* _SHORT EXERCISE_
Rewrite the passage of the Dog Food Productions history starting with "After years of" and going on through "for the pound.", changing "DVD" to "videocassette".

After a disastrous preview of the English-dubbed rough cut, Strother shelved "La Grande Salsiccia" for a year, finally releasing it to an unenthusiastic public. In the end, the entire experience splintered the group. Ghio resigned, moved to Chicago and took a job as a production assistant (read: "gofer") on Oprah Winfrey's television show, "just to be close to her". Crosby also jumped ship, stating that he would return only if he was either begged to or harassed endlessly. Slayton and Lane stuck with the company for reasons no one seems to understand. Much like a badly beaten canine, what was left of Dog Food Productions licked its wounds and limped forward.


24 HOURS, ONCE A YEAR

For the past several years, various incarnations of the Dog Food crew have participated in the annual 24-Hour Video Race (put on by the Video Association of Dallas). The contest requires teams to produce a 5-minute video from midnight-to-midnight. Previously secret requirements are given out at the starting line, and these must be incorporated into the film. After several dozen bouquets of pansies were delivered to Kelly Crosby's workplace (he hates roses), he was persuaded to join the team again for the initial entry, "The Solicitor". Though this was an incisive, sharp satire of the business world, it was seen as boring and ponderous by those not stricken with blindness. "Change", "The Alibi" (advanced to finals), "The Infraction" (3rd place winner) and "Community Service" (2nd place winner, no lie) followed, with each entry inching closer and closer to the ultimate goal -- to actually make a good film. Someday perhaps, the D.F.P. crew will reach that lofty ambition.


DOG FOOD ON DEMAND

After years of empty promises, director Strother has announced to much derision that all Dog Food Productions films will be remastered and released on DVD in 2008. Plans are supposedly to release not only all the above titles, but also the Dog Food "odds and ends" that make up the remainder of their output ("Mayo; "C.Y.Part II"; "Rules of the Game"; "S.o.a.H.A.B.") . Skeptics and realists alike agree this is unlikely, but Strother has insisted to mostly deaf ears that it will become a reality. (Why Strother chooses to hold press conferences at schools for the deaf is anyone's guess.) In any case, there are current plans for a project that will reunite the entire Dog Food Productions crew, Ghio included. It would appear that Dog Food Productions is not yet ready for the pound.

* _EXTRACTED ENTRIES_

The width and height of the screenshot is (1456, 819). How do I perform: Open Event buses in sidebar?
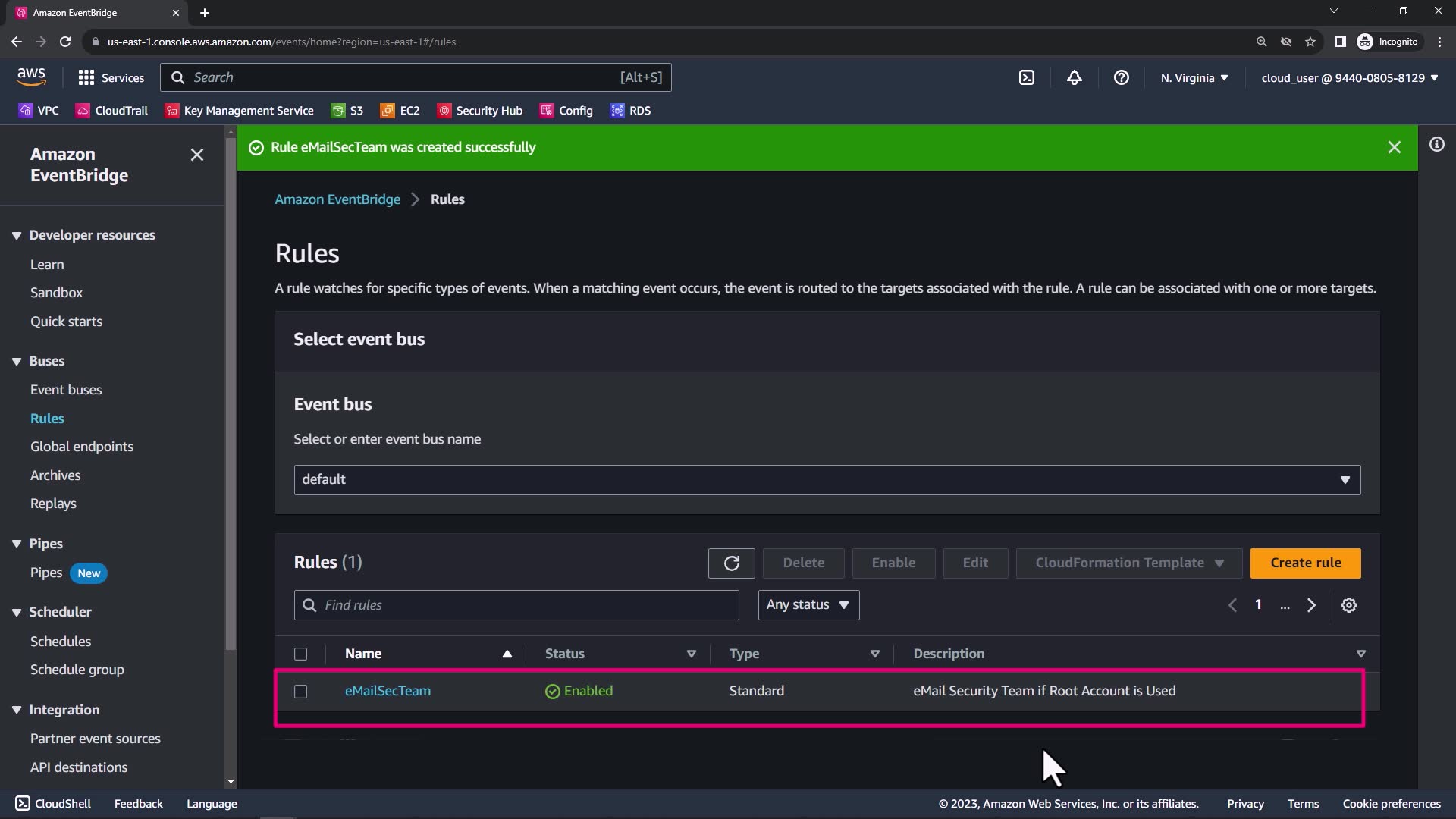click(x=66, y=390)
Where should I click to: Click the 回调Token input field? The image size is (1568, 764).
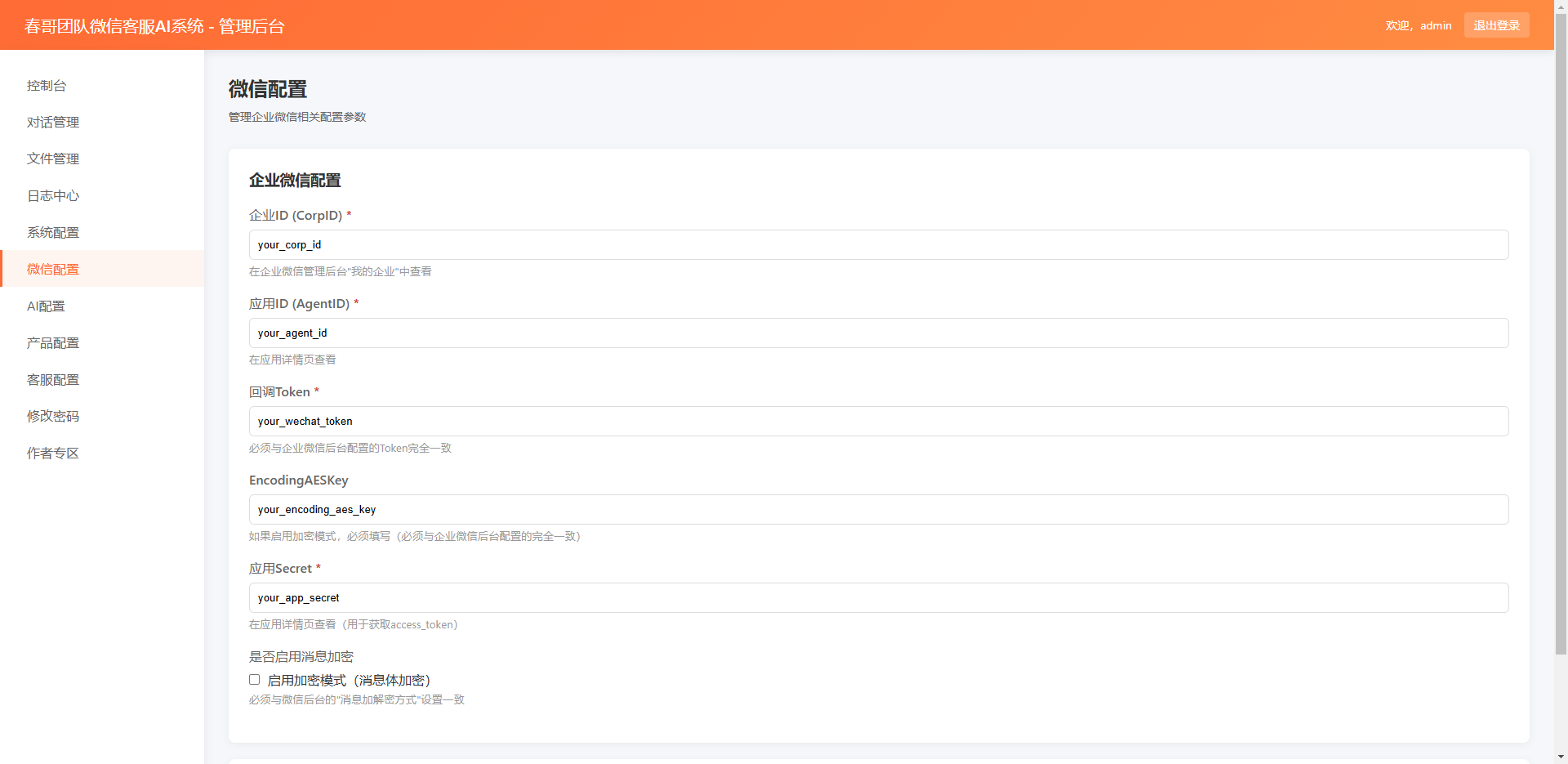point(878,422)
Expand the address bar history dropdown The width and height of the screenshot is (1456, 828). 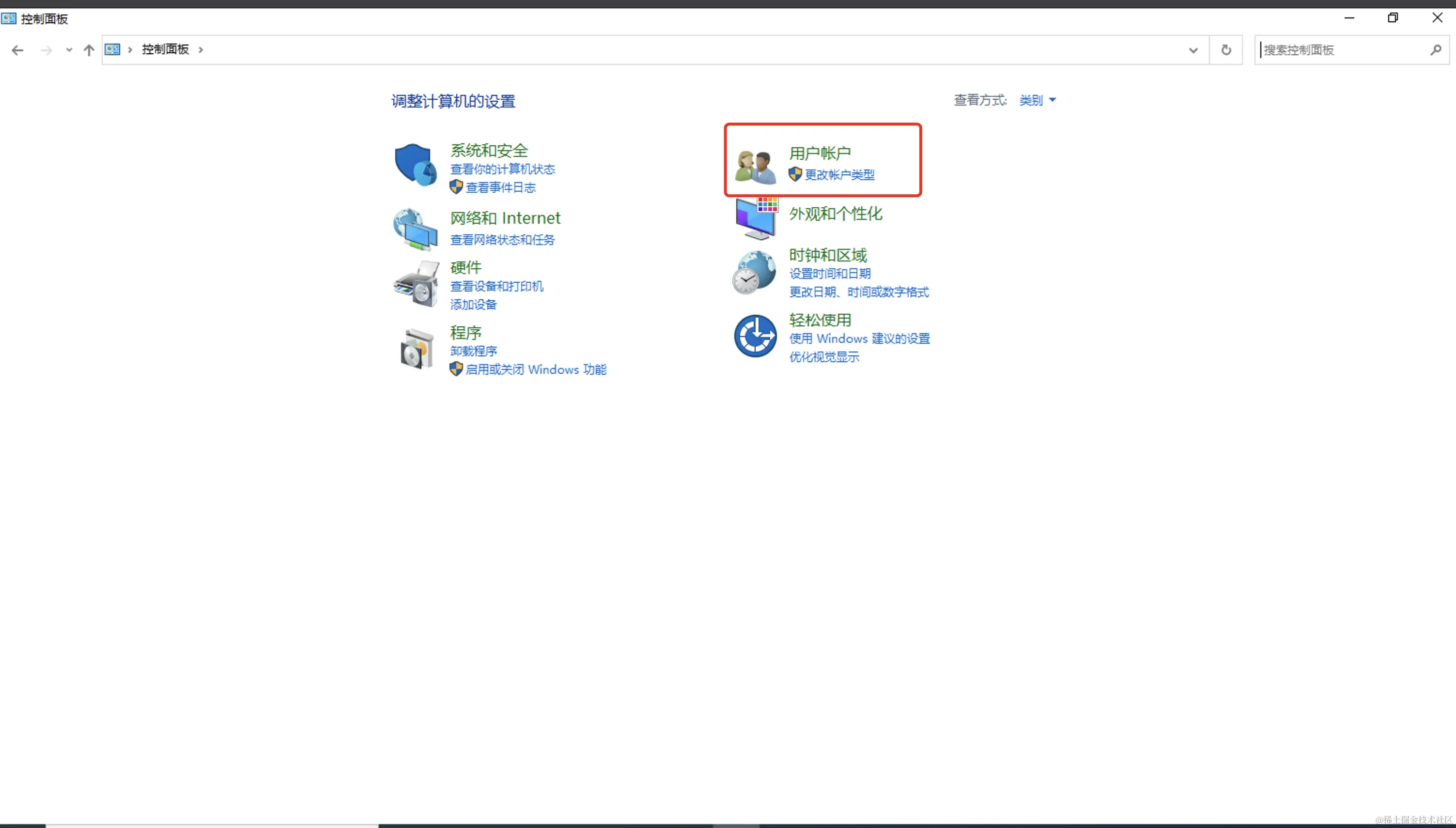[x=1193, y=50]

--

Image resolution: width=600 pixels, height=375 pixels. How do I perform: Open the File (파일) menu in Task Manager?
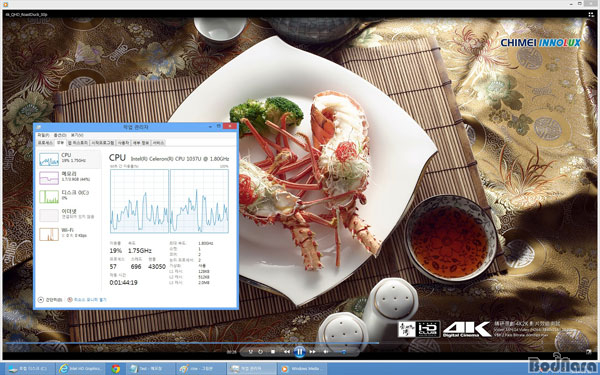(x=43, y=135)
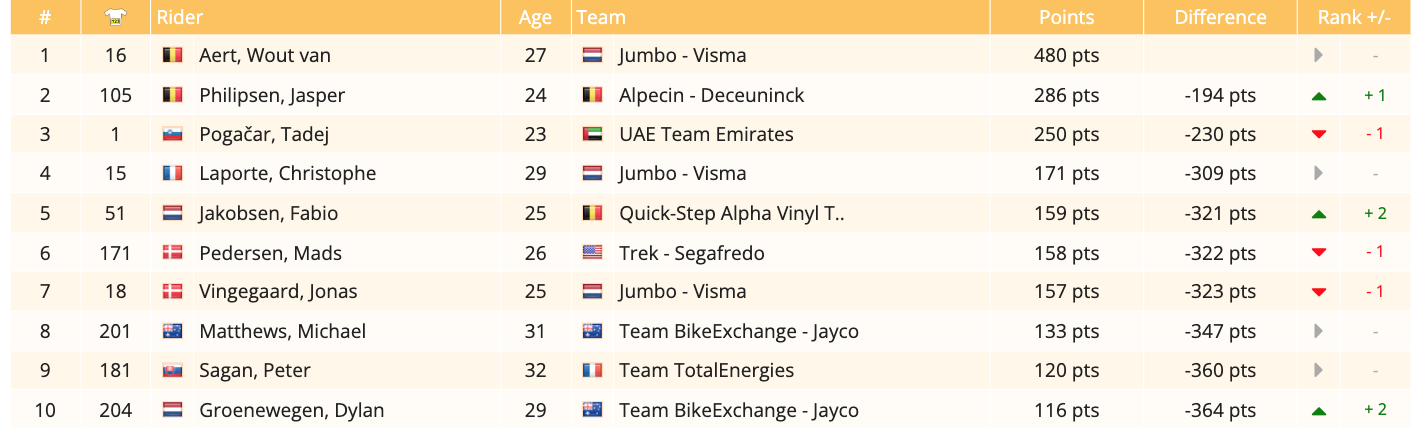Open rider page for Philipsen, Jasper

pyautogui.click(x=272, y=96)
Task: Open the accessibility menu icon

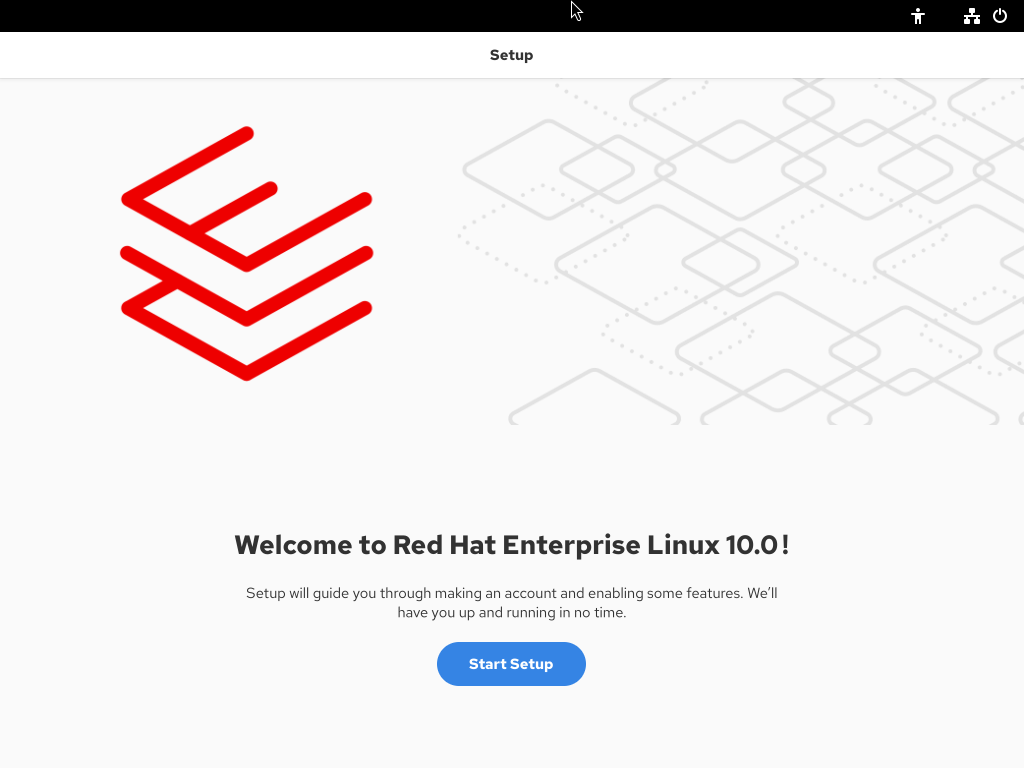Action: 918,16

---

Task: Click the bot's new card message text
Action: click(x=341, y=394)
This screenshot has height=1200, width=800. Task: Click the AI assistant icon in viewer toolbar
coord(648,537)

* _RESULT BELOW_
After years of empty promises, director Strother has announced to much derision that all Dog Food Productions films will be remastered and released on videocassette in 2008. Plans are supposedly to release not only all the above titles, but also the Dog Food "odds and ends" that make up the remainder of their output ("Mayo; "C.Y.Part II"; "Rules of the Game"; "S.o.a.H.A.B.") . Skeptics and realists alike agree this is unlikely, but Strother has insisted to mostly deaf ears that it will become a reality. (Why Strother chooses to hold press conferences at schools for the deaf is anyone's guess.) In any case, there are current plans for a project that will reunite the entire Dog Food Productions crew, Ghio included. It would appear that Dog Food Productions is not yet ready for the pound.